There are of course times or events in our lives that shatter that glass jar and the only alternative is to finally take that crazy messed up road. What are my events? Well, there is an insane long list of them starting with the birth of my two beautiful children and ending with a little rumble I had a few years back with breast cancer. There were a host of other crazy things that were sprinkled in between there for good measure.
I know I am not the only one who has gone through all of that crap. The point is, however, that I could either succumb to all of that and whine and cry about it all or I could say, “In your face!” to all of it and leap into the life I am meant to have. I chose the latter. Again, I am not saying it’s easy and that there aren’t moments where I say to my self, “What the hell was I thinking?” Still, I come back to the way those shards of shattered glass twinkle like stars, flare even like sparks of dreams of places I am supposed to go. Those sparks include sending my book and stories out until something aligns and they become what they are supposed to.
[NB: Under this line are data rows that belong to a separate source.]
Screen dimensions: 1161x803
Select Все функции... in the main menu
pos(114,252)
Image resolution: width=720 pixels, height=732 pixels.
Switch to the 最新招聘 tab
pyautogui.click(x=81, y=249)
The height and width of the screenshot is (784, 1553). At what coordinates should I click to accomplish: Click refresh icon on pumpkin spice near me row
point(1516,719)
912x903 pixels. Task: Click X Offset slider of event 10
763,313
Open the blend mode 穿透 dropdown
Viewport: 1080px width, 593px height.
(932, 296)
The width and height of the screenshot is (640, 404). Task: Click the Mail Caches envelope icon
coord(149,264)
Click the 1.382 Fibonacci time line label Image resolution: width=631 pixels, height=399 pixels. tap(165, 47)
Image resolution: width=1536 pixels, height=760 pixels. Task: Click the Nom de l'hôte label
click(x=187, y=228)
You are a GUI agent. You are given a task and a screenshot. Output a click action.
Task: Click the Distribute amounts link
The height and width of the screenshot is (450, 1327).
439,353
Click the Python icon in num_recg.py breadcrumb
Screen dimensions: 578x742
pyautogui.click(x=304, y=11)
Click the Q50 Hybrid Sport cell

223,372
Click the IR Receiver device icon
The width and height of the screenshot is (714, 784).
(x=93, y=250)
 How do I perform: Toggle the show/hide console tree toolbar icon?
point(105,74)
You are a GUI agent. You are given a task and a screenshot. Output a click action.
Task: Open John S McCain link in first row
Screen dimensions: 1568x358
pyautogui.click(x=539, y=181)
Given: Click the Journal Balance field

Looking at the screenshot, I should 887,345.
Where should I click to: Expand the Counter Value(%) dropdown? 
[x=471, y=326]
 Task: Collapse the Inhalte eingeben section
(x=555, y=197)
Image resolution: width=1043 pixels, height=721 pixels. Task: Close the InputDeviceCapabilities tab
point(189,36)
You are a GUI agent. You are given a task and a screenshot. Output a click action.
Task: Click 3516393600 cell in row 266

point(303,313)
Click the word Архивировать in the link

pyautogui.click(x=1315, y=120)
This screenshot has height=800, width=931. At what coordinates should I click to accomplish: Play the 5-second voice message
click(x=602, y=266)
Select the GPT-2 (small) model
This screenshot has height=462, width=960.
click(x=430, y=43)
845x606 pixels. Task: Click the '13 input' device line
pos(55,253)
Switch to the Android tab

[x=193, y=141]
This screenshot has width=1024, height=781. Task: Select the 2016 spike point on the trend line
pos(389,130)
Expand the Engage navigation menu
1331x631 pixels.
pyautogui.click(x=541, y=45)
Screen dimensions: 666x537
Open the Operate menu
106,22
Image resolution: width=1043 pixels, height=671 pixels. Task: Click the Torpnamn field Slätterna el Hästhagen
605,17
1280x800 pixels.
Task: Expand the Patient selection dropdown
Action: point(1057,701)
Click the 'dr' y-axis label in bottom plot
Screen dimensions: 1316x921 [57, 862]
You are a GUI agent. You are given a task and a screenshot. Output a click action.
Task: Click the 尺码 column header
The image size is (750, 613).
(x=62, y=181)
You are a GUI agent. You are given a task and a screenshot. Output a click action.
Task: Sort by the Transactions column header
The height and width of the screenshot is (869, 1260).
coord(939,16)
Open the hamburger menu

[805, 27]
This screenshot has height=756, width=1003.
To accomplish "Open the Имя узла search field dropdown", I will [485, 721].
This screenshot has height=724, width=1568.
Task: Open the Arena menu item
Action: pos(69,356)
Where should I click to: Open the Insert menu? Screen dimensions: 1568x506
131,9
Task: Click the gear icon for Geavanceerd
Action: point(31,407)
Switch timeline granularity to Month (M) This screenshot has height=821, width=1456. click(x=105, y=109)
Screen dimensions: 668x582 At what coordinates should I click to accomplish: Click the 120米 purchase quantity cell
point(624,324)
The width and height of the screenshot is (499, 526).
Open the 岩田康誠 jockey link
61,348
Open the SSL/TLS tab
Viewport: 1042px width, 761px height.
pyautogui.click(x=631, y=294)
They also include
weaving more stories and writing the story that makes up the new book I am working on, one I grow more excited about every time I think about it. The sparks also include the merging of my love of good food with my love of words as I build a following for my Ann Arbor Cooking Examiner site.
So, I keep plugging along. I’m really excited about my step forward into food writing. If you are curious, go ahead and check it out, and thank you in advance for doing so.
Congrats and good luck on your new venture! I’ve only started writing in July but am finding it addictive. We could always use another voice in the A2 foodblogging community!
Yeah, food and writing. There’s nothing addictive about either:) Thanks for visiting my blog.